Dans ce contexte, Nicolas Sarkozy a reçu le directeur général du groupe Total, ce matin avant le conseil des ministres.
Face au risque d'embrasement, le patronat du pétrole français tente de calmer le jeu
Jean-Louis Schilansky, président de l'Union française des industries pétrolières (Ufip, adhérente du Medef) a assuré sur BFM radio que la France disposait encore de sept à dix jours de réserve et a prié les automobilistes de ne pas céder à la panique. "Aujourd'hui, on n'a pas de pénurie, on a autant de carburant qu'on en veut. Mais c'est vrai que si cette situation se prolonge, cette situation tendue va conduire en gros à des problèmes vers la fin de la semaine prochaine", a-t-il dit.
La France possède douze raffineries, dont les six de Total où l'activité a cessé, et 2000 stations dont 132 étaient à court de carburant lundi soir. Une dizaine de dépôts sont aussi bloqués.
Un appel à la grève a également été lancé dans deux raffineries du groupe américain Exxon Mobil en Seine Maritime et dans les Bouches-du-Rhône, et à celle du groupe britannique Ineos à Lavéra, dans les Bouches-du-Rhône.
Extension de la grève au-delà de Total
Lundi, la FCE-CFDT a annoncé qu'elle demandait l'arrêt du mouvement de grève, jugeant comme une "avancée" l'annonce de la tenue avancée du CCE extraordinaire le 8 mars.
A la raffinerie Total de Feyzin, les salariés étaient divisés à propos d'une reprise du travail mais unanimement pessimistes pour leur avenir: "Si on ne se bat pas, dans vingt ans on visitera des musées sur les sites de production", résumait l'un d'eux. La raffinerie de Feyzin, dans l'agglomération lyonnaise, où la CFDT est majoritaire, avait été la première à voter une grève illimitée le 17 février. Ses salariés devaient se prononcer mardi pour ou contre la reprise du travail après que la direction eut accepté lundi, sous la pression de l'Elysée, d'avancer au 8 mars une réunion cruciale au sujet de l'avenir du site de Dunkerque, à l'origine de la grève dans les six raffineries du groupe.
La CGT déterminée
En revanche, la CGT du groupe Total, majoritaire, a indiqué lundi que la décision d'avancer au 8 mars un comité central d'entreprise était "insuffisante" pour appeler à la suspension de la grève dans les six raffineries Total de l'Hexagone. Elle a également demandé une extension du mouvement aux installations des autres groupes pétroliers. Ce qui pourrait désorganiser complètement l'approvisionnement en essence.
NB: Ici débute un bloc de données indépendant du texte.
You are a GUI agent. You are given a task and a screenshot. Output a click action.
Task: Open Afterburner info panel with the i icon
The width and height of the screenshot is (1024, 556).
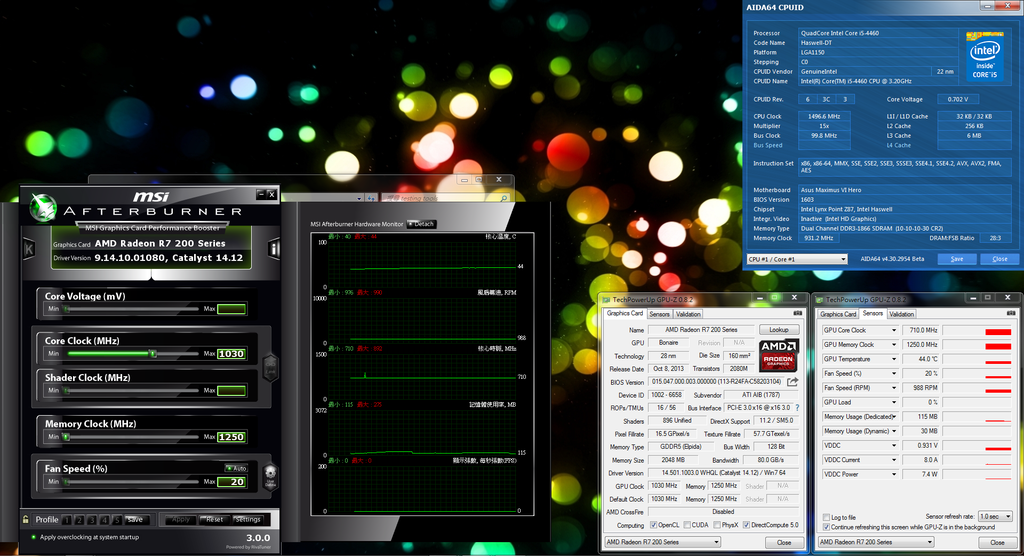273,248
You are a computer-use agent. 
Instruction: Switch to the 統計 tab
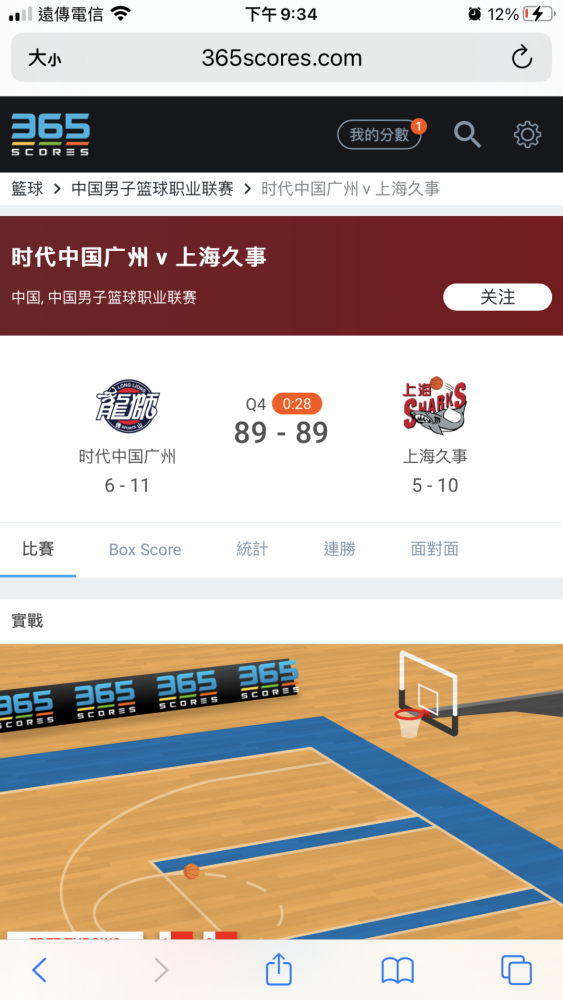click(x=252, y=549)
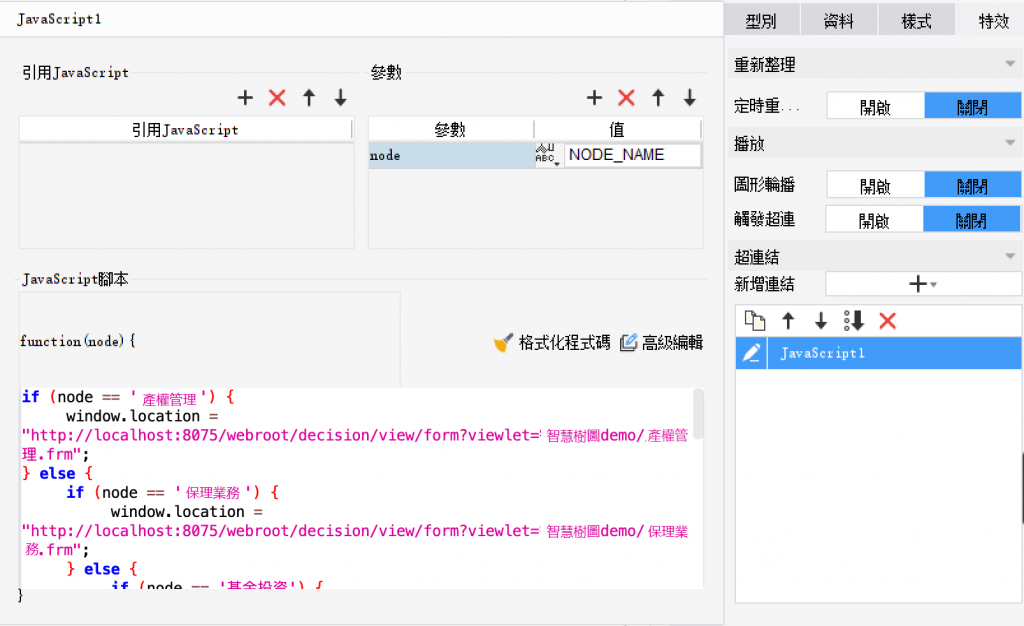Enable 圖形輪播 by selecting 開啟
This screenshot has height=626, width=1024.
click(875, 185)
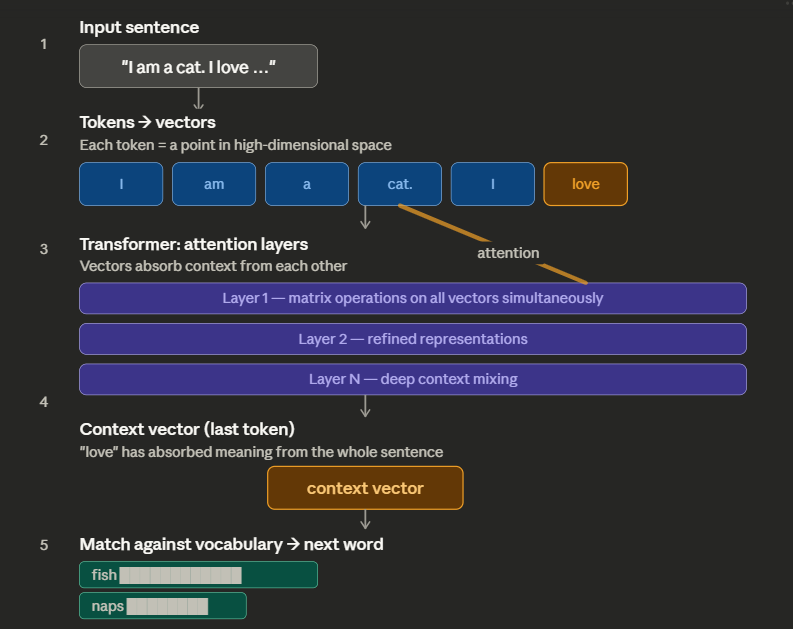
Task: Click the "am" token box
Action: (214, 184)
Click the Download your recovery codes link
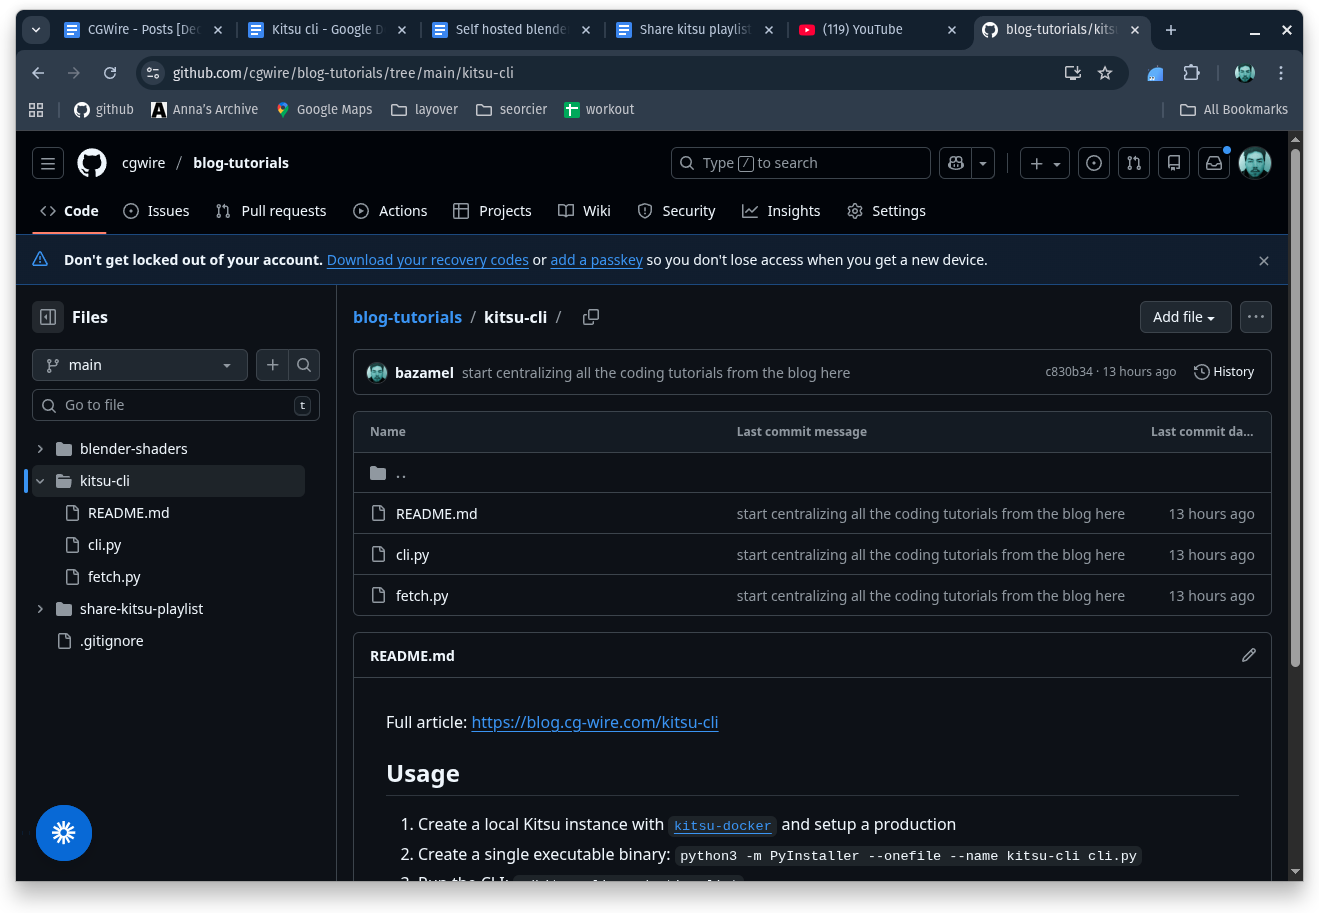Viewport: 1319px width, 913px height. click(x=427, y=260)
La CGT se réserve donc le droit d'appeler dès mercredi matin à la grève les salariés du site pétrochimique du groupe britannique Ineos de Lavéra (Bouches-du-Rhône) où elle est majoritaire, a-t-on appris après du secrétaire (CGT) du comité central d'entreprise Gérard Guerrero.
Après ceux de Dunkerque, depuis un mois, les salariés des cinq autres raffineries Total -Gonfreville-L'Orcher (Seine-Maritime), Donges (Loire-Atlantique), Grandpuits (Seine-Maritime), Feyzin (Rhône), La Mède (Bouches-du-Rhône) - sont en grève depuis mercredi à l'appel de la CGT, Sud, la CFDT et FO. Total assure environ la moitié de l'approvisionnement des stations-service françaises. La CGT d'Exxonmobil a appelé vendredi les salariés des deux raffineries du groupe, à Port-Jérôme-Gravenchon (Seine-Maritime) et Fos-sur-Mer (Bouches-du-Rhône), à se mettre en grève à partir de mardi.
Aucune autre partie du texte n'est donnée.